● **Exercise material**:
--- START ---

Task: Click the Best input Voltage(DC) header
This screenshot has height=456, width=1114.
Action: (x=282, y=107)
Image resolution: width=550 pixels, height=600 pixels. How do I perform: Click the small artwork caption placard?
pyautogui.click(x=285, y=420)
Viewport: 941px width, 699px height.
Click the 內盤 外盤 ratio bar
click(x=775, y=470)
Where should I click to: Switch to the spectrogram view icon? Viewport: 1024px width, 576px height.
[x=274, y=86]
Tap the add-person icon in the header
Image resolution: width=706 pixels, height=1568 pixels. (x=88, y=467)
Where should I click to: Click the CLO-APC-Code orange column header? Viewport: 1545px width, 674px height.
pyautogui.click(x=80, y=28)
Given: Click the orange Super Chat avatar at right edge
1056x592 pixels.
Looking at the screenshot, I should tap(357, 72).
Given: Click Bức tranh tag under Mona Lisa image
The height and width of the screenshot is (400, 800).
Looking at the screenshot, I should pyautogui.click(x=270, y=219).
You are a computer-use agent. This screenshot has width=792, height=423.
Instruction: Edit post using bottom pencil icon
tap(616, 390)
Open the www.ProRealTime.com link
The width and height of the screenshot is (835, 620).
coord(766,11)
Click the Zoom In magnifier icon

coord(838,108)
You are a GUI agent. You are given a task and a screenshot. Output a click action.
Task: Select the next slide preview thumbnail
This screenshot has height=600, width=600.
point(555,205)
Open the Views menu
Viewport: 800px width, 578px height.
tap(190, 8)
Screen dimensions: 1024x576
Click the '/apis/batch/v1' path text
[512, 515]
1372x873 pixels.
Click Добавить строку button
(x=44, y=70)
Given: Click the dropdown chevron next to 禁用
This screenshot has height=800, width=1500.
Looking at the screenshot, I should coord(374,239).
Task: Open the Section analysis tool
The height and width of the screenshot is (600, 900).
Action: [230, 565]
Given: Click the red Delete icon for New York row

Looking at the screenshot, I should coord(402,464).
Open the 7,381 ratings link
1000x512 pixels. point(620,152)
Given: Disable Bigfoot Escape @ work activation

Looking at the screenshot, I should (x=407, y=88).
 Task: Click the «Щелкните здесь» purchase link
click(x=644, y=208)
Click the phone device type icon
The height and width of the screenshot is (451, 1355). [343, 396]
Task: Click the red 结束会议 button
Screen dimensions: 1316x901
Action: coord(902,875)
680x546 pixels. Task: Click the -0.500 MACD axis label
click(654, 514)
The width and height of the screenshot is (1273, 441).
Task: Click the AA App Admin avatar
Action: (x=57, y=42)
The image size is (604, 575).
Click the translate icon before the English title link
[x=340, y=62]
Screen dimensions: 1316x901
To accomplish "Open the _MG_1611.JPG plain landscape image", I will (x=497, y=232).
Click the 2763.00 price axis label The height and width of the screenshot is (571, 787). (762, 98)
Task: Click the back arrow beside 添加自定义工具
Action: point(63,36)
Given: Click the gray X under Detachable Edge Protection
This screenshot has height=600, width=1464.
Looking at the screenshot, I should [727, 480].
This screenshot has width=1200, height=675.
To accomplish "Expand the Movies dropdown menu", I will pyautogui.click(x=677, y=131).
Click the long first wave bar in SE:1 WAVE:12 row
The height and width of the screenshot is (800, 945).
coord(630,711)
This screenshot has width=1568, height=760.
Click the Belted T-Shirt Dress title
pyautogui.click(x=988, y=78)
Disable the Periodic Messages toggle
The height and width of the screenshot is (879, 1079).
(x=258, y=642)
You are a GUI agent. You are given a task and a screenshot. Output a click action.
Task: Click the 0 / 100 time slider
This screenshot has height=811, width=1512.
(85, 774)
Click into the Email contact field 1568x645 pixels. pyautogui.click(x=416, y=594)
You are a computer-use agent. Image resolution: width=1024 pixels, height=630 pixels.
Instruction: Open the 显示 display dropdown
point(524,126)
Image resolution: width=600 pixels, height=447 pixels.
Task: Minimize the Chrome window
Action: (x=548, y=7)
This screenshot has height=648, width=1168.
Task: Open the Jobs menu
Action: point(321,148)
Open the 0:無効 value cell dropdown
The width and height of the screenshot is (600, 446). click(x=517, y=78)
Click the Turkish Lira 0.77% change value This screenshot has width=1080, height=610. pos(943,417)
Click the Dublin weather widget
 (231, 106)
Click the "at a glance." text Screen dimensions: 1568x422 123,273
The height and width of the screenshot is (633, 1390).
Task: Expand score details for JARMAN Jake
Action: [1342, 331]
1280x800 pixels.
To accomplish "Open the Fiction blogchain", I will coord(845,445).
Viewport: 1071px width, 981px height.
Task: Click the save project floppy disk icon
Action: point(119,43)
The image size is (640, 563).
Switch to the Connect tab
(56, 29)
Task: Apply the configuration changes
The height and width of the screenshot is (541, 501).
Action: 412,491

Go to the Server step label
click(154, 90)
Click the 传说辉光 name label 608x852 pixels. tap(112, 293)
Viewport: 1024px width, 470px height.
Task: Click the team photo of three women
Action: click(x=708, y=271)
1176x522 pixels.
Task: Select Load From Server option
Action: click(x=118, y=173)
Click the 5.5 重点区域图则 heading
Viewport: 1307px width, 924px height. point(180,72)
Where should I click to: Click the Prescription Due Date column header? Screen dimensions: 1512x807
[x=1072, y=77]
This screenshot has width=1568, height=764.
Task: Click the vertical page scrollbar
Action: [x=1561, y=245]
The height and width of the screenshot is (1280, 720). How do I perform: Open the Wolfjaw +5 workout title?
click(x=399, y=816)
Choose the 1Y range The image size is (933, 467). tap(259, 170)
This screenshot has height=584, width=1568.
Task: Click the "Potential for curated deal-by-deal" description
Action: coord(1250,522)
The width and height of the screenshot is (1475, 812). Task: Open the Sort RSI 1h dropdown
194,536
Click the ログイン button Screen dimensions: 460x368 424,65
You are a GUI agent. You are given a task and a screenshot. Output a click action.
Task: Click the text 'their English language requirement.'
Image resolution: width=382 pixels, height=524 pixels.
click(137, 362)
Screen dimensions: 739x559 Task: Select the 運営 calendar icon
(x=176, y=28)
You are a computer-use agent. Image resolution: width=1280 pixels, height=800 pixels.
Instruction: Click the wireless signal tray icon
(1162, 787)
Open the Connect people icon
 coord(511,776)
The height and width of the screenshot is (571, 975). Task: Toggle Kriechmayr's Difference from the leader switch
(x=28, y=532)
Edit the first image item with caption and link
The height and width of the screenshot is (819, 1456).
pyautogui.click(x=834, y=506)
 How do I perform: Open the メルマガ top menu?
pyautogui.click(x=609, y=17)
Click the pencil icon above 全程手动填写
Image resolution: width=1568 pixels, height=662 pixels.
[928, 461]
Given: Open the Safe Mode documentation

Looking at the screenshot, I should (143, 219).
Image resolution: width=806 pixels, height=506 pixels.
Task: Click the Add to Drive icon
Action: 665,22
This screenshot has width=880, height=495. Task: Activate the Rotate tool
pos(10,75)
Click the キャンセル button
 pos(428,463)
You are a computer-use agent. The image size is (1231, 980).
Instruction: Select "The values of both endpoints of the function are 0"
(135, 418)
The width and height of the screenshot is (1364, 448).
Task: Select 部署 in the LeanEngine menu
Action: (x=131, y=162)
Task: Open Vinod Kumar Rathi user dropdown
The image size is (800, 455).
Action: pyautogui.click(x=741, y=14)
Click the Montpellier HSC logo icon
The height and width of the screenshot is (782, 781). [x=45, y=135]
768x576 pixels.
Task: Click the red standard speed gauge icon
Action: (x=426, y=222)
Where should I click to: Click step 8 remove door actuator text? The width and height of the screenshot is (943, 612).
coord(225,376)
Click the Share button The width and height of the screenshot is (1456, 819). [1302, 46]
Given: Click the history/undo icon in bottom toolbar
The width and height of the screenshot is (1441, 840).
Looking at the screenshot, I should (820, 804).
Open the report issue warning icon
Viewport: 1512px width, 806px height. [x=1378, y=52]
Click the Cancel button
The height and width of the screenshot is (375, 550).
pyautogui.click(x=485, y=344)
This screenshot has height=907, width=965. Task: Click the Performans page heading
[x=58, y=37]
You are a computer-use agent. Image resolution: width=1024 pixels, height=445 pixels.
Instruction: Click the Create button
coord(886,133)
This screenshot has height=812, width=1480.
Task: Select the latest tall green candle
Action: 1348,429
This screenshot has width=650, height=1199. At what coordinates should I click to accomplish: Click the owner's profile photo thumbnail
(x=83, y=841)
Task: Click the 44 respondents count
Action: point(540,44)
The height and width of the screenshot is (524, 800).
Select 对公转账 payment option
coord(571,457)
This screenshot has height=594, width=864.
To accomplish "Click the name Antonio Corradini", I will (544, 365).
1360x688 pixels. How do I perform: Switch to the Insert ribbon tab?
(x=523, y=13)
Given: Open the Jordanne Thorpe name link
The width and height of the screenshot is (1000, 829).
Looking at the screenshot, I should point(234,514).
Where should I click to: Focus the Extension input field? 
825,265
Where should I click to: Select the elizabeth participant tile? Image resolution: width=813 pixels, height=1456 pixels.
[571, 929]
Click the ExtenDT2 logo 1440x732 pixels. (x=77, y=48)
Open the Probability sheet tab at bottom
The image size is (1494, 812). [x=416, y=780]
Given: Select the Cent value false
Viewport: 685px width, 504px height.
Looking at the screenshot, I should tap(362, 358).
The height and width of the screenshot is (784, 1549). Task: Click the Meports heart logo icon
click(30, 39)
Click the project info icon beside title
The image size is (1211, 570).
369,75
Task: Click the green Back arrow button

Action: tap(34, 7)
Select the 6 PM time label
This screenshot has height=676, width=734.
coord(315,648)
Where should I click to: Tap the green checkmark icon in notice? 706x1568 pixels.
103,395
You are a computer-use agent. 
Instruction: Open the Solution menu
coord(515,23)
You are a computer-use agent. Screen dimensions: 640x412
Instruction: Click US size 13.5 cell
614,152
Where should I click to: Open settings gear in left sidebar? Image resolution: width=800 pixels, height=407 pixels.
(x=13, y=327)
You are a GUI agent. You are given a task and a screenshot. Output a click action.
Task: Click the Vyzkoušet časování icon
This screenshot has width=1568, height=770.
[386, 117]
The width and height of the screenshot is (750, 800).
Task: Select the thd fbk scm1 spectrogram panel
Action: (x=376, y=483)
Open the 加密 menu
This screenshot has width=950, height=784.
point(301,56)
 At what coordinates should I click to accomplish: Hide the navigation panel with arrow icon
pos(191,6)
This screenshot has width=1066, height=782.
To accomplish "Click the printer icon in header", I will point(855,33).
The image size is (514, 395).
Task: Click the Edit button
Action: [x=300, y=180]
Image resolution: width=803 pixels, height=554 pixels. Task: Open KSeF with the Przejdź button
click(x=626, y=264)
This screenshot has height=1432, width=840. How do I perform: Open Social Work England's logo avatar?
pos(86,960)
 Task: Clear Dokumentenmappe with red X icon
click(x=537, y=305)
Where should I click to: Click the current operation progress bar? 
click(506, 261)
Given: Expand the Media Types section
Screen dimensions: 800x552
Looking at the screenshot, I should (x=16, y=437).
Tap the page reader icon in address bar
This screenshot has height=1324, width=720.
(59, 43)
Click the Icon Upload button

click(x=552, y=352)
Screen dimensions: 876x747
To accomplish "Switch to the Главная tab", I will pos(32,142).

--- END ---

● **Task item**:
In the listing above, find the line with "Click the 传说辉光" and the line with "You are a computer-use agent. The", then print exactly those lines and every line between them.

● **Answer to this problem**:
Click the 传说辉光 name label 608x852 pixels. tap(112, 293)
Viewport: 1024px width, 470px height.
Task: Click the team photo of three women
Action: click(x=708, y=271)
1176x522 pixels.
Task: Select Load From Server option
Action: click(x=118, y=173)
Click the 5.5 重点区域图则 heading
Viewport: 1307px width, 924px height. point(180,72)
Where should I click to: Click the Prescription Due Date column header? Screen dimensions: 1512x807
[x=1072, y=77]
This screenshot has width=1568, height=764.
Task: Click the vertical page scrollbar
Action: [x=1561, y=245]
The height and width of the screenshot is (1280, 720). How do I perform: Open the Wolfjaw +5 workout title?
click(x=399, y=816)
Choose the 1Y range The image size is (933, 467). tap(259, 170)
This screenshot has height=584, width=1568.
Task: Click the "Potential for curated deal-by-deal" description
Action: coord(1250,522)
The width and height of the screenshot is (1475, 812). Task: Open the Sort RSI 1h dropdown
194,536
Click the ログイン button Screen dimensions: 460x368 424,65
You are a GUI agent. You are given a task and a screenshot. Output a click action.
Task: Click the text 'their English language requirement.'
Image resolution: width=382 pixels, height=524 pixels.
click(137, 362)
Screen dimensions: 739x559 Task: Select the 運営 calendar icon
(x=176, y=28)
You are a computer-use agent. Image resolution: width=1280 pixels, height=800 pixels.
Instruction: Click the wireless signal tray icon
(1162, 787)
Open the Connect people icon
 coord(511,776)
The height and width of the screenshot is (571, 975). Task: Toggle Kriechmayr's Difference from the leader switch
(x=28, y=532)
Edit the first image item with caption and link
The height and width of the screenshot is (819, 1456).
pyautogui.click(x=834, y=506)
 How do I perform: Open the メルマガ top menu?
pyautogui.click(x=609, y=17)
Click the pencil icon above 全程手动填写
Image resolution: width=1568 pixels, height=662 pixels.
[928, 461]
Given: Open the Safe Mode documentation

Looking at the screenshot, I should (143, 219).
Image resolution: width=806 pixels, height=506 pixels.
Task: Click the Add to Drive icon
Action: 665,22
This screenshot has width=880, height=495. Task: Activate the Rotate tool
pos(10,75)
Click the キャンセル button
 pos(428,463)
You are a computer-use agent. The image size is (1231, 980).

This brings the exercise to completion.